Agree. But the groom was also forced into marriage. I think people have to understand the culture here, marriage is a business transaction between families. Arranged marriages, even ones where you meet the Bride on the day are not uncommon.

This was two families continuing with an agreement. Neither the bride nor groom were really the priority.

Floisme · 03/06/2021 14:23

My reading is that it was the groom who proposed marrying the sister instead. If not then yes, I'd have the same concerns about him.

As I've said, I understand marriage can be a business transaction and, as long as both parties consent, I don't have a problem with it. I do have a problem if there isn't consent. It's the difference between an arranged marriage and a forced one - and it can happen in many cultures.

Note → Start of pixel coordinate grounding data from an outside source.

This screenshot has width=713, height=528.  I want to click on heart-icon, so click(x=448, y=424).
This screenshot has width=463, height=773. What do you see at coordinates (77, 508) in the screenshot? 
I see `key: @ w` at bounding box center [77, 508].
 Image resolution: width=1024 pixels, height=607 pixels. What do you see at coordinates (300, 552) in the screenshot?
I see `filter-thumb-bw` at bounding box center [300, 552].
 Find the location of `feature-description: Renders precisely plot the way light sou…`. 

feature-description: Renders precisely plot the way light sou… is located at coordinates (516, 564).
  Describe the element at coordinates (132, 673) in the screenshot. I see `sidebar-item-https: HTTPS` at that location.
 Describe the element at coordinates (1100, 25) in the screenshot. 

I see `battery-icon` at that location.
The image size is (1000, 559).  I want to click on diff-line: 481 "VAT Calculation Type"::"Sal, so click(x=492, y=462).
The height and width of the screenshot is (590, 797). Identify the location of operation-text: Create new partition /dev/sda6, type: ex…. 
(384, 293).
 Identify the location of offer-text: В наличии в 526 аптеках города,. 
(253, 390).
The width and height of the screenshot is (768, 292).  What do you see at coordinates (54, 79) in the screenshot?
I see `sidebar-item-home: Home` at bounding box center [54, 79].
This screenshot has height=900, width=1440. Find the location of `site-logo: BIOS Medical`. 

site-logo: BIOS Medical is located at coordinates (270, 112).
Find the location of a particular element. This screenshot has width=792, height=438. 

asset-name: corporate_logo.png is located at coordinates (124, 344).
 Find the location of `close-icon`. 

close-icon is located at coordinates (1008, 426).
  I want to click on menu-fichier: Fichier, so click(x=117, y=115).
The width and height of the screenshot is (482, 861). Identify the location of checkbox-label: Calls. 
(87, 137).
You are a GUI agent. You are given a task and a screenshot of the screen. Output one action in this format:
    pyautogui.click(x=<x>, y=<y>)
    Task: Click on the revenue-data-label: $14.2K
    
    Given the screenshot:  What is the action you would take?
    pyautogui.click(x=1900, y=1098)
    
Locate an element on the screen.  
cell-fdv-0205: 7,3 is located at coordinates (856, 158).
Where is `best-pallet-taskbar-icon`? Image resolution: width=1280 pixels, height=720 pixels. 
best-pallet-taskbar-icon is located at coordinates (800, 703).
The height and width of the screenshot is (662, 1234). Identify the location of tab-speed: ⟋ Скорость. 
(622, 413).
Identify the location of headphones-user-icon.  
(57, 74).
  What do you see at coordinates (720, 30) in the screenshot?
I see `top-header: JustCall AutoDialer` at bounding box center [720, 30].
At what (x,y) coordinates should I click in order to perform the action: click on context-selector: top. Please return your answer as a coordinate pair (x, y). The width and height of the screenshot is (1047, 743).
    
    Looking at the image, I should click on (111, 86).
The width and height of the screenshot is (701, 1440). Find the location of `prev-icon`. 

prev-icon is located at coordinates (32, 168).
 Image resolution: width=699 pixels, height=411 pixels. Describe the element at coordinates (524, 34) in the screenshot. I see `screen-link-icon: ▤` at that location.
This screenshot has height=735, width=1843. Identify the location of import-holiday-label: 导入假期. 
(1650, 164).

whatwasIgoingtosay · 03/06/2021 14:50

I find the way the DM spins such stories incredibly distasteful. They are deliberately trying to foment outrage and spread cultural intolerance. I wish Mumsnetters wouldn't start frothing at stories like these. As several PPs have pointed out, the 'facts' are probably completely different, and this story will be fifth hand at best. Let's keep our outrage for matters that we know more about.

ExitChasedByABee · 03/06/2021 15:32

@whatwasIgoingtosay

I find the way the DM spins such stories incredibly distasteful. They are deliberately trying to foment outrage and spread cultural intolerance. I wish Mumsnetters wouldn't start frothing at stories like these. As several PPs have pointed out, the 'facts' are probably completely different, and this story will be fifth hand at best. Let's keep our outrage for matters that we know more about.
Completely agree.
powershowerforanhour · 03/06/2021 16:10

The DM story contains quotes from two of the dead woman's brothers and an uncle. No word from any of the female members of the family. So who knows how they feel about it.